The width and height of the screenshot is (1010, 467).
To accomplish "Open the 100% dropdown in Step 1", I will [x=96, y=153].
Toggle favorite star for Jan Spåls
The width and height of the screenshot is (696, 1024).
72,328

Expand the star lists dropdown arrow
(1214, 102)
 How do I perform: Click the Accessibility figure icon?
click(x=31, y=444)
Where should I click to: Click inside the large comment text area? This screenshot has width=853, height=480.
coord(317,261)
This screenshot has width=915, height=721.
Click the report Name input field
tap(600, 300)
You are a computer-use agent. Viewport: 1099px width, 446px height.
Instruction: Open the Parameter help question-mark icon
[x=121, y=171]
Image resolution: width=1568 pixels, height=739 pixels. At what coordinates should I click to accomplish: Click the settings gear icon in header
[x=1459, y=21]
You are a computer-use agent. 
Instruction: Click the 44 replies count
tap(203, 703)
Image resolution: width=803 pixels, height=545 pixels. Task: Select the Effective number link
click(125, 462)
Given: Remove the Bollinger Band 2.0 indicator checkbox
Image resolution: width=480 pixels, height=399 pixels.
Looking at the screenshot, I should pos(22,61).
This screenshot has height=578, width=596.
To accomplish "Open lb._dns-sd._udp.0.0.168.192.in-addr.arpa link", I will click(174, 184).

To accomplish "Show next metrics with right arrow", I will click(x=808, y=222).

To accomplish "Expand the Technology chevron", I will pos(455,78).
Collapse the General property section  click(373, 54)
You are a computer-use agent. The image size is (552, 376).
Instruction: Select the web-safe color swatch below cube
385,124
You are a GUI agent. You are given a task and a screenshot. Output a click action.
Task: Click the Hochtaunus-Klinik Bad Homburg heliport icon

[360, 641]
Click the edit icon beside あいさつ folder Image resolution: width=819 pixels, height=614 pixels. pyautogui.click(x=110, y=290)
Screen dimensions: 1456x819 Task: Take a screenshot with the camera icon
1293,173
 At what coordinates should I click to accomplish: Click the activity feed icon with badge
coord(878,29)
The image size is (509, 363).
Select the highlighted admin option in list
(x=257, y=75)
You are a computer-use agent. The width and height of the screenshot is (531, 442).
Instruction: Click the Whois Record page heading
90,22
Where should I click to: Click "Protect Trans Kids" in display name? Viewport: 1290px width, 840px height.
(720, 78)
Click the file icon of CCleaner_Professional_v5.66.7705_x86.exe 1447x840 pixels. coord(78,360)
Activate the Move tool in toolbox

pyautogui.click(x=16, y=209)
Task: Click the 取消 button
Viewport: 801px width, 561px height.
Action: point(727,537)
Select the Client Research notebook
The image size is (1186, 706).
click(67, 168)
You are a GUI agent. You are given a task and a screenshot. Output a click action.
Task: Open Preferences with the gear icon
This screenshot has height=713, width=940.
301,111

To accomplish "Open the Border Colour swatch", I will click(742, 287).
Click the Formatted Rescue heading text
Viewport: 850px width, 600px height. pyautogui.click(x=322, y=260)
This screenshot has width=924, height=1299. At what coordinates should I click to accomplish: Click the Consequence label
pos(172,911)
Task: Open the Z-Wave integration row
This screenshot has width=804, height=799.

★ ★ ★ ★

» **Your objective**: Once the listing above has been read, restate it exactly.

» **Reply**:
The width and height of the screenshot is (1010, 467).
To accomplish "Open the 100% dropdown in Step 1", I will [x=96, y=153].
Toggle favorite star for Jan Spåls
The width and height of the screenshot is (696, 1024).
72,328

Expand the star lists dropdown arrow
(1214, 102)
 How do I perform: Click the Accessibility figure icon?
click(x=31, y=444)
Where should I click to: Click inside the large comment text area? This screenshot has width=853, height=480.
coord(317,261)
This screenshot has width=915, height=721.
Click the report Name input field
tap(600, 300)
You are a computer-use agent. Viewport: 1099px width, 446px height.
Instruction: Open the Parameter help question-mark icon
[x=121, y=171]
Image resolution: width=1568 pixels, height=739 pixels. At what coordinates should I click to accomplish: Click the settings gear icon in header
[x=1459, y=21]
You are a computer-use agent. 
Instruction: Click the 44 replies count
tap(203, 703)
Image resolution: width=803 pixels, height=545 pixels. Task: Select the Effective number link
click(125, 462)
Given: Remove the Bollinger Band 2.0 indicator checkbox
Image resolution: width=480 pixels, height=399 pixels.
Looking at the screenshot, I should pos(22,61).
This screenshot has height=578, width=596.
To accomplish "Open lb._dns-sd._udp.0.0.168.192.in-addr.arpa link", I will click(174, 184).

To accomplish "Show next metrics with right arrow", I will click(x=808, y=222).

To accomplish "Expand the Technology chevron", I will pos(455,78).
Collapse the General property section  click(373, 54)
You are a computer-use agent. The image size is (552, 376).
Instruction: Select the web-safe color swatch below cube
385,124
You are a GUI agent. You are given a task and a screenshot. Output a click action.
Task: Click the Hochtaunus-Klinik Bad Homburg heliport icon

[360, 641]
Click the edit icon beside あいさつ folder Image resolution: width=819 pixels, height=614 pixels. pyautogui.click(x=110, y=290)
Screen dimensions: 1456x819 Task: Take a screenshot with the camera icon
1293,173
 At what coordinates should I click to accomplish: Click the activity feed icon with badge
coord(878,29)
The image size is (509, 363).
Select the highlighted admin option in list
(x=257, y=75)
You are a computer-use agent. The width and height of the screenshot is (531, 442).
Instruction: Click the Whois Record page heading
90,22
Where should I click to: Click "Protect Trans Kids" in display name? Viewport: 1290px width, 840px height.
(720, 78)
Click the file icon of CCleaner_Professional_v5.66.7705_x86.exe 1447x840 pixels. coord(78,360)
Activate the Move tool in toolbox

pyautogui.click(x=16, y=209)
Task: Click the 取消 button
Viewport: 801px width, 561px height.
Action: point(727,537)
Select the Client Research notebook
The image size is (1186, 706).
click(67, 168)
You are a GUI agent. You are given a task and a screenshot. Output a click action.
Task: Open Preferences with the gear icon
This screenshot has height=713, width=940.
301,111

To accomplish "Open the Border Colour swatch", I will click(742, 287).
Click the Formatted Rescue heading text
Viewport: 850px width, 600px height. pyautogui.click(x=322, y=260)
This screenshot has width=924, height=1299. At what coordinates should I click to accomplish: Click the Consequence label
pos(172,911)
Task: Open the Z-Wave integration row
This screenshot has width=804, height=799.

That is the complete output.